The Contribution of Payment Systems to Financial Stability
The Committee on Payment and Settlement Systems (CPSS) of the G10 central bank governors held its meeting in May 2000 in Mexico City. Since the Committee wanted to use this opportunity to establish and renew contacts with central banks in Latin America and the Caribbean, it organised a workshop before its meeting. It was only the second meeting of the Committee outside Basel, following the May 1999 meeting in Hong Kong SAR. At that time a workshop took place with the central banks from Asia and the Pacific.1
The aim of the workshop was to enhance the exchange of information and cooperation on all issues relating to payment and settlement systems between, on the one hand, the central banks of Latin America and the Caribbean and, on the other hand, between them and the central banks and monetary authorities represented in the Committee.
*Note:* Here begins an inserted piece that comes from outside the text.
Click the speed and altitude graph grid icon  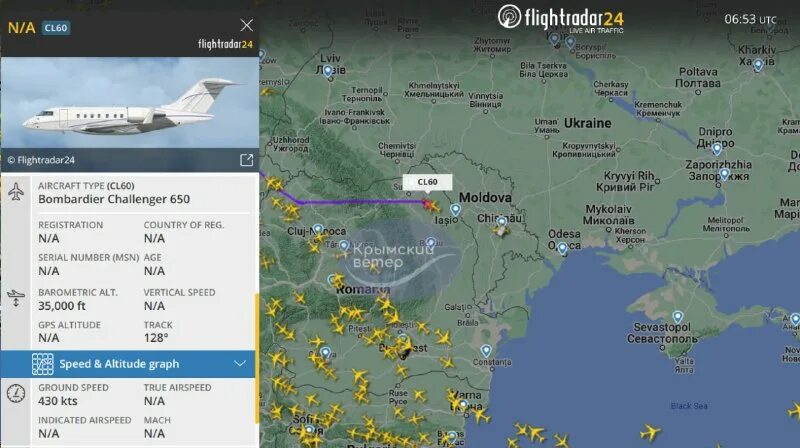point(42,364)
The workshop, which was widely attended, brought 29 institutions together: members of the Committee2plus senior representatives from Aruba, the Bahamas, Bolivia, Brazil, Chile, Colombia, Costa Rica, Cuba, Guatemala, Mexico, Nicaragua, Peru, El Salvador, Trinidad and Tobago, Uruguay and Venezuela.
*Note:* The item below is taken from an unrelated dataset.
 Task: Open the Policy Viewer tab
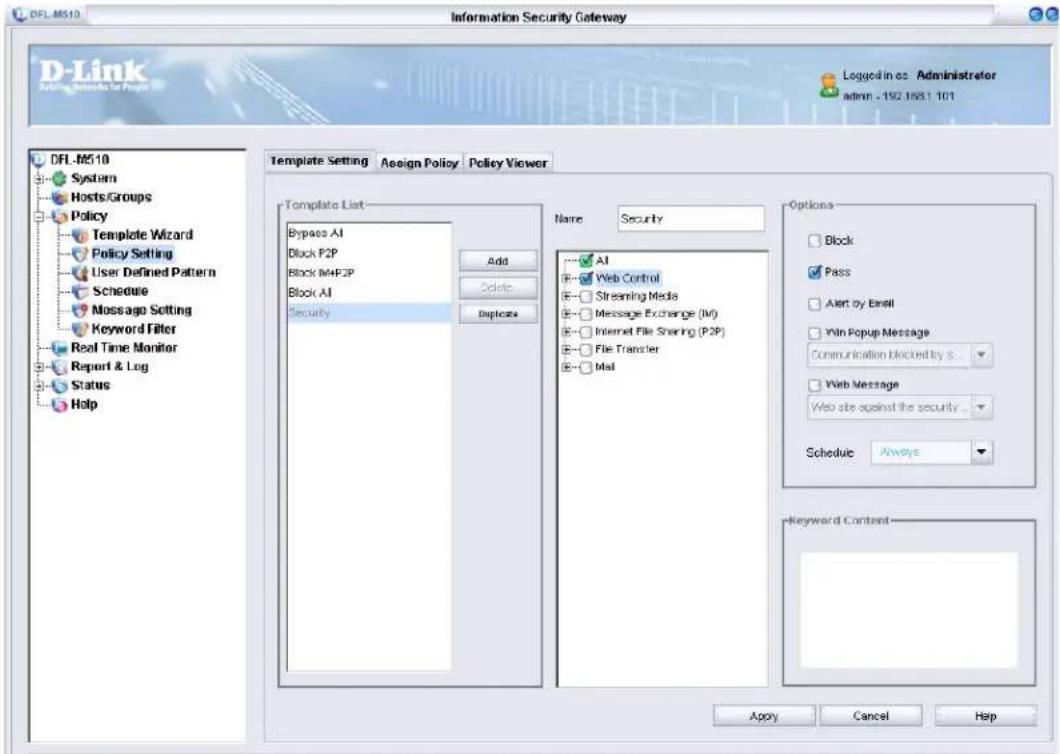click(508, 163)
The workshop covered three broad areas: international standards for payment systems and securities settlement systems, retail payment systems and large-value payments. The presentations made by both G10 and non-G10 central banks clearly underlined the common interest and shared expertise in the area of payment and settlement systems between all participating central banks and the usefulness of continuing central bank cooperation, in particular with respect to ongoing payment systems reform.3
Tommaso Padoa-Schioppa, Chairman
Committee on Payment and Settlement Systems
Member of the Executive Board, European Central Bank
1The proceedings of this workshop were published in December 1999 under the title "Current Topics in Payment and Settlement Systems" and are available on the BIS website (www.bis.org).
2The G10 central banks (Belgium, Canada, France, Germany, Italy, Japan, the Netherlands, Sweden, Switzerland, the United Kingdom, the United States) plus the monetary authorities from Hong Kong and Singapore as well as the European Central Bank are represented in the CPSS.
3 The proceedings are reproduced as presented at the workshop and have undergone only light editing. The views expressed in them are those of their authors and not necessarily the views of the BIS or the central banks represented.